**** Material fornecido

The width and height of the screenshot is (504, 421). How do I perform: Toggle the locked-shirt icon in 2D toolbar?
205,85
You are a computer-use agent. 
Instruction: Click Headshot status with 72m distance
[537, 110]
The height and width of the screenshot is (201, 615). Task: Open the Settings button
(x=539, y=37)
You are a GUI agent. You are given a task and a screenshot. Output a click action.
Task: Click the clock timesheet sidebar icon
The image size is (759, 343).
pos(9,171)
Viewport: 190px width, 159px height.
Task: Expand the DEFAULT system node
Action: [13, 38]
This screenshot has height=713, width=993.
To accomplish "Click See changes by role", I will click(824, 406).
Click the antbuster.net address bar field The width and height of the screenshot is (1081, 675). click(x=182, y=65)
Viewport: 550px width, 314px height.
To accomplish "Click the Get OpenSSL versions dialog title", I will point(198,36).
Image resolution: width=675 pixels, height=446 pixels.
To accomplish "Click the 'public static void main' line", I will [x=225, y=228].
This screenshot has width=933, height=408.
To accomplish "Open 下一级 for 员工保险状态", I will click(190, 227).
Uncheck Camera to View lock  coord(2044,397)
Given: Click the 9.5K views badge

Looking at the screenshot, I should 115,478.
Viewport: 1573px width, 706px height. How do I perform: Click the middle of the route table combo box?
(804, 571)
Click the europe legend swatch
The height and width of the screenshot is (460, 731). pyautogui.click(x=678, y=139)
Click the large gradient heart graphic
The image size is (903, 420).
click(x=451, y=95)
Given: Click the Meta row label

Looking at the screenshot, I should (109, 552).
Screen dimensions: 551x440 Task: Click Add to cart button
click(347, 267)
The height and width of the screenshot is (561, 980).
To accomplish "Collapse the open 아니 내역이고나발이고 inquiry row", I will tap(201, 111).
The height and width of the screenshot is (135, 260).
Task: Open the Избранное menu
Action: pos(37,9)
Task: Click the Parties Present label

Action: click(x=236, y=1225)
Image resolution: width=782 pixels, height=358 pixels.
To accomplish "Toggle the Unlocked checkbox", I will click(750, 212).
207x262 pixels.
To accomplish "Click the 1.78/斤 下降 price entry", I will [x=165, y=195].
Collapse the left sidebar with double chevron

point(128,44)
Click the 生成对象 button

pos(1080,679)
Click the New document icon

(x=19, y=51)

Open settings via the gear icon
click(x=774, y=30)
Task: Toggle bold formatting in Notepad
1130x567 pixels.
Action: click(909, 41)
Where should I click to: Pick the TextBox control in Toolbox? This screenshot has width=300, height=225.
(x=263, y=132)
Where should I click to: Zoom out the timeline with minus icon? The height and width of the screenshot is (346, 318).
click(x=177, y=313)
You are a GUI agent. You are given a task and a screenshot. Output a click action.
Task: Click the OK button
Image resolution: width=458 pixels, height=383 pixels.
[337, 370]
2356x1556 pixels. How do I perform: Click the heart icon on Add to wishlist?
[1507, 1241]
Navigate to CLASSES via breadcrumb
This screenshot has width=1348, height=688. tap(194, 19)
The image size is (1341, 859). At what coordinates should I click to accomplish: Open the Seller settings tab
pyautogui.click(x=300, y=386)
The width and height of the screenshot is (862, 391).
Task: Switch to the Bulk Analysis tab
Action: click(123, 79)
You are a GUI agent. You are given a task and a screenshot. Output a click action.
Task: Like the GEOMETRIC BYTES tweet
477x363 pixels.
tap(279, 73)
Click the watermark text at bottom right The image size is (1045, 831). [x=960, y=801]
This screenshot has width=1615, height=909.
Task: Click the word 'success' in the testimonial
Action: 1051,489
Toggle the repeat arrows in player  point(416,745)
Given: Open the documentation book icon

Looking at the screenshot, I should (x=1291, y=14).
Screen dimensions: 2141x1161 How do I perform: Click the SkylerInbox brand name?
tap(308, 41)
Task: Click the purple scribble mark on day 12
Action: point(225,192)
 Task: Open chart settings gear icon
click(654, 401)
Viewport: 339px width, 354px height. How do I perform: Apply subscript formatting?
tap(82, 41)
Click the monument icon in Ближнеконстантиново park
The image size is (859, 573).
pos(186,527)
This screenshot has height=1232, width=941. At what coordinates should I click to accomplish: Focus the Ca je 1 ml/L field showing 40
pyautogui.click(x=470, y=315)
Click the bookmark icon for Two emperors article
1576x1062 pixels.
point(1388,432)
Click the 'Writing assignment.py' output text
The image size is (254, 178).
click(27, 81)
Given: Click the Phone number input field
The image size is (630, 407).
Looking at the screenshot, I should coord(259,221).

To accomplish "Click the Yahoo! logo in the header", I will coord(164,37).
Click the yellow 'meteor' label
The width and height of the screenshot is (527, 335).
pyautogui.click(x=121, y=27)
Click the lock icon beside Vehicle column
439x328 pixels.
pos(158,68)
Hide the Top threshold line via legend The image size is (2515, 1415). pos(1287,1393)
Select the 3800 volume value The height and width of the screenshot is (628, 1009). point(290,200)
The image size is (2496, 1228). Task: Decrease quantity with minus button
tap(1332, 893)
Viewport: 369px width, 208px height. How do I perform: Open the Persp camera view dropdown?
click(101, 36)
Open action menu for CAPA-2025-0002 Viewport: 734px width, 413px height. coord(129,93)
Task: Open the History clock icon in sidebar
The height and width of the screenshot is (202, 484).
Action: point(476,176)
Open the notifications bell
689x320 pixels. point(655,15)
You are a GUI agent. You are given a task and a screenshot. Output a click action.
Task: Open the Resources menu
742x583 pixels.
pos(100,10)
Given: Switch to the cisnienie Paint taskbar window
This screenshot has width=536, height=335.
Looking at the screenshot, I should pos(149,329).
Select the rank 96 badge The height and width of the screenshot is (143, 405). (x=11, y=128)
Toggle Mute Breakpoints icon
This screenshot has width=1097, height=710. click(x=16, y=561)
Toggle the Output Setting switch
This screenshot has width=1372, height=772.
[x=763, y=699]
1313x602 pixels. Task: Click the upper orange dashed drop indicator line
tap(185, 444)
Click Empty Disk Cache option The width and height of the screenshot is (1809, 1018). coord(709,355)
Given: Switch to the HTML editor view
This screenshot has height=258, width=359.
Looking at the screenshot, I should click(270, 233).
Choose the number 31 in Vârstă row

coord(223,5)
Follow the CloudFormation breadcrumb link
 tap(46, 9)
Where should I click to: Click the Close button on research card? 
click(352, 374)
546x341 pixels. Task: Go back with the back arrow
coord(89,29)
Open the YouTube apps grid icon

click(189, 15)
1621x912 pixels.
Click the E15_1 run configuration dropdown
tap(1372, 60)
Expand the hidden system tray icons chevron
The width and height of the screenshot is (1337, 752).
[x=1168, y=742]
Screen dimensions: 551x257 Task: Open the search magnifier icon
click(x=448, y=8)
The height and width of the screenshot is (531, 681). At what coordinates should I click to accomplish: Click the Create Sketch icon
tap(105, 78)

********

Apresente todas as linhas da listagem acima em forma de lista numerada, sem as linhas em branco.

▸ **Resposta escrita**
1. The width and height of the screenshot is (504, 421). How do I perform: Toggle the locked-shirt icon in 2D toolbar?
2. 205,85
3. You are a computer-use agent. 
4. Instruction: Click Headshot status with 72m distance
5. [537, 110]
6. The height and width of the screenshot is (201, 615). Task: Open the Settings button
7. (x=539, y=37)
8. You are a GUI agent. You are given a task and a screenshot. Output a click action.
9. Task: Click the clock timesheet sidebar icon
10. The image size is (759, 343).
11. pos(9,171)
12. Viewport: 190px width, 159px height.
13. Task: Expand the DEFAULT system node
14. Action: [13, 38]
15. This screenshot has height=713, width=993.
16. To accomplish "Click See changes by role", I will click(824, 406).
17. Click the antbuster.net address bar field The width and height of the screenshot is (1081, 675). click(x=182, y=65)
18. Viewport: 550px width, 314px height.
19. To accomplish "Click the Get OpenSSL versions dialog title", I will point(198,36).
20. Image resolution: width=675 pixels, height=446 pixels.
21. To accomplish "Click the 'public static void main' line", I will [x=225, y=228].
22. This screenshot has width=933, height=408.
23. To accomplish "Open 下一级 for 员工保险状态", I will click(190, 227).
24. Uncheck Camera to View lock  coord(2044,397)
25. Given: Click the 9.5K views badge
26. Looking at the screenshot, I should 115,478.
27. Viewport: 1573px width, 706px height. How do I perform: Click the middle of the route table combo box?
28. (804, 571)
29. Click the europe legend swatch
30. The height and width of the screenshot is (460, 731). pyautogui.click(x=678, y=139)
31. Click the large gradient heart graphic
32. The image size is (903, 420).
33. click(x=451, y=95)
34. Given: Click the Meta row label
35. Looking at the screenshot, I should (109, 552).
36. Screen dimensions: 551x440 Task: Click Add to cart button
37. click(347, 267)
38. The height and width of the screenshot is (561, 980).
39. To accomplish "Collapse the open 아니 내역이고나발이고 inquiry row", I will tap(201, 111).
40. The height and width of the screenshot is (135, 260).
41. Task: Open the Избранное menu
42. Action: pos(37,9)
43. Task: Click the Parties Present label
44. Action: click(x=236, y=1225)
45. Image resolution: width=782 pixels, height=358 pixels.
46. To accomplish "Toggle the Unlocked checkbox", I will click(750, 212).
47. 207x262 pixels.
48. To accomplish "Click the 1.78/斤 下降 price entry", I will [x=165, y=195].
49. Collapse the left sidebar with double chevron
50. point(128,44)
51. Click the 生成对象 button
52. pos(1080,679)
53. Click the New document icon
54. (x=19, y=51)
55. Open settings via the gear icon
56. click(x=774, y=30)
57. Task: Toggle bold formatting in Notepad
58. 1130x567 pixels.
59. Action: click(909, 41)
60. Where should I click to: Pick the TextBox control in Toolbox? This screenshot has width=300, height=225.
61. (x=263, y=132)
62. Where should I click to: Zoom out the timeline with minus icon? The height and width of the screenshot is (346, 318).
63. click(x=177, y=313)
64. You are a GUI agent. You are given a task and a screenshot. Output a click action.
65. Task: Click the OK button
66. Image resolution: width=458 pixels, height=383 pixels.
67. [337, 370]
68. 2356x1556 pixels. How do I perform: Click the heart icon on Add to wishlist?
69. [1507, 1241]
70. Navigate to CLASSES via breadcrumb
71. This screenshot has width=1348, height=688. tap(194, 19)
72. The image size is (1341, 859). At what coordinates should I click to accomplish: Open the Seller settings tab
73. pyautogui.click(x=300, y=386)
74. The width and height of the screenshot is (862, 391).
75. Task: Switch to the Bulk Analysis tab
76. Action: click(123, 79)
77. You are a GUI agent. You are given a task and a screenshot. Output a click action.
78. Task: Like the GEOMETRIC BYTES tweet
79. 477x363 pixels.
80. tap(279, 73)
81. Click the watermark text at bottom right The image size is (1045, 831). [x=960, y=801]
82. This screenshot has width=1615, height=909.
83. Task: Click the word 'success' in the testimonial
84. Action: 1051,489
85. Toggle the repeat arrows in player  point(416,745)
86. Given: Open the documentation book icon
87. Looking at the screenshot, I should (x=1291, y=14).
88. Screen dimensions: 2141x1161 How do I perform: Click the SkylerInbox brand name?
89. tap(308, 41)
90. Task: Click the purple scribble mark on day 12
91. Action: point(225,192)
92.  Task: Open chart settings gear icon
93. click(654, 401)
94. Viewport: 339px width, 354px height. How do I perform: Apply subscript formatting?
95. tap(82, 41)
96. Click the monument icon in Ближнеконстантиново park
97. The image size is (859, 573).
98. pos(186,527)
99. This screenshot has height=1232, width=941. At what coordinates should I click to accomplish: Focus the Ca je 1 ml/L field showing 40
100. pyautogui.click(x=470, y=315)
101. Click the bookmark icon for Two emperors article
102. 1576x1062 pixels.
103. point(1388,432)
104. Click the 'Writing assignment.py' output text
105. The image size is (254, 178).
106. click(27, 81)
107. Given: Click the Phone number input field
108. The image size is (630, 407).
109. Looking at the screenshot, I should coord(259,221).
110. To accomplish "Click the Yahoo! logo in the header", I will coord(164,37).
111. Click the yellow 'meteor' label
112. The width and height of the screenshot is (527, 335).
113. pyautogui.click(x=121, y=27)
114. Click the lock icon beside Vehicle column
115. 439x328 pixels.
116. pos(158,68)
117. Hide the Top threshold line via legend The image size is (2515, 1415). pos(1287,1393)
118. Select the 3800 volume value The height and width of the screenshot is (628, 1009). point(290,200)
119. The image size is (2496, 1228). Task: Decrease quantity with minus button
120. tap(1332, 893)
121. Viewport: 369px width, 208px height. How do I perform: Open the Persp camera view dropdown?
122. click(101, 36)
123. Open action menu for CAPA-2025-0002 Viewport: 734px width, 413px height. coord(129,93)
124. Task: Open the History clock icon in sidebar
125. The height and width of the screenshot is (202, 484).
126. Action: point(476,176)
127. Open the notifications bell
128. 689x320 pixels. point(655,15)
129. You are a GUI agent. You are given a task and a screenshot. Output a click action.
130. Task: Open the Resources menu
131. 742x583 pixels.
132. pos(100,10)
133. Given: Switch to the cisnienie Paint taskbar window
134. This screenshot has width=536, height=335.
135. Looking at the screenshot, I should pos(149,329).
136. Select the rank 96 badge The height and width of the screenshot is (143, 405). (x=11, y=128)
137. Toggle Mute Breakpoints icon
138. This screenshot has width=1097, height=710. click(x=16, y=561)
139. Toggle the Output Setting switch
140. This screenshot has width=1372, height=772.
141. [x=763, y=699]
142. 1313x602 pixels. Task: Click the upper orange dashed drop indicator line
143. tap(185, 444)
144. Click Empty Disk Cache option The width and height of the screenshot is (1809, 1018). coord(709,355)
145. Given: Switch to the HTML editor view
146. This screenshot has height=258, width=359.
147. Looking at the screenshot, I should click(270, 233).
148. Choose the number 31 in Vârstă row
149. coord(223,5)
150. Follow the CloudFormation breadcrumb link
151.  tap(46, 9)
152. Where should I click to: Click the Close button on research card? 
153. click(352, 374)
154. 546x341 pixels. Task: Go back with the back arrow
155. coord(89,29)
156. Open the YouTube apps grid icon
157. click(189, 15)
158. 1621x912 pixels.
159. Click the E15_1 run configuration dropdown
160. tap(1372, 60)
161. Expand the hidden system tray icons chevron
162. The width and height of the screenshot is (1337, 752).
163. [x=1168, y=742]
164. Screen dimensions: 551x257 Task: Open the search magnifier icon
165. click(x=448, y=8)
166. The height and width of the screenshot is (531, 681). At what coordinates should I click to accomplish: Click the Create Sketch icon
167. tap(105, 78)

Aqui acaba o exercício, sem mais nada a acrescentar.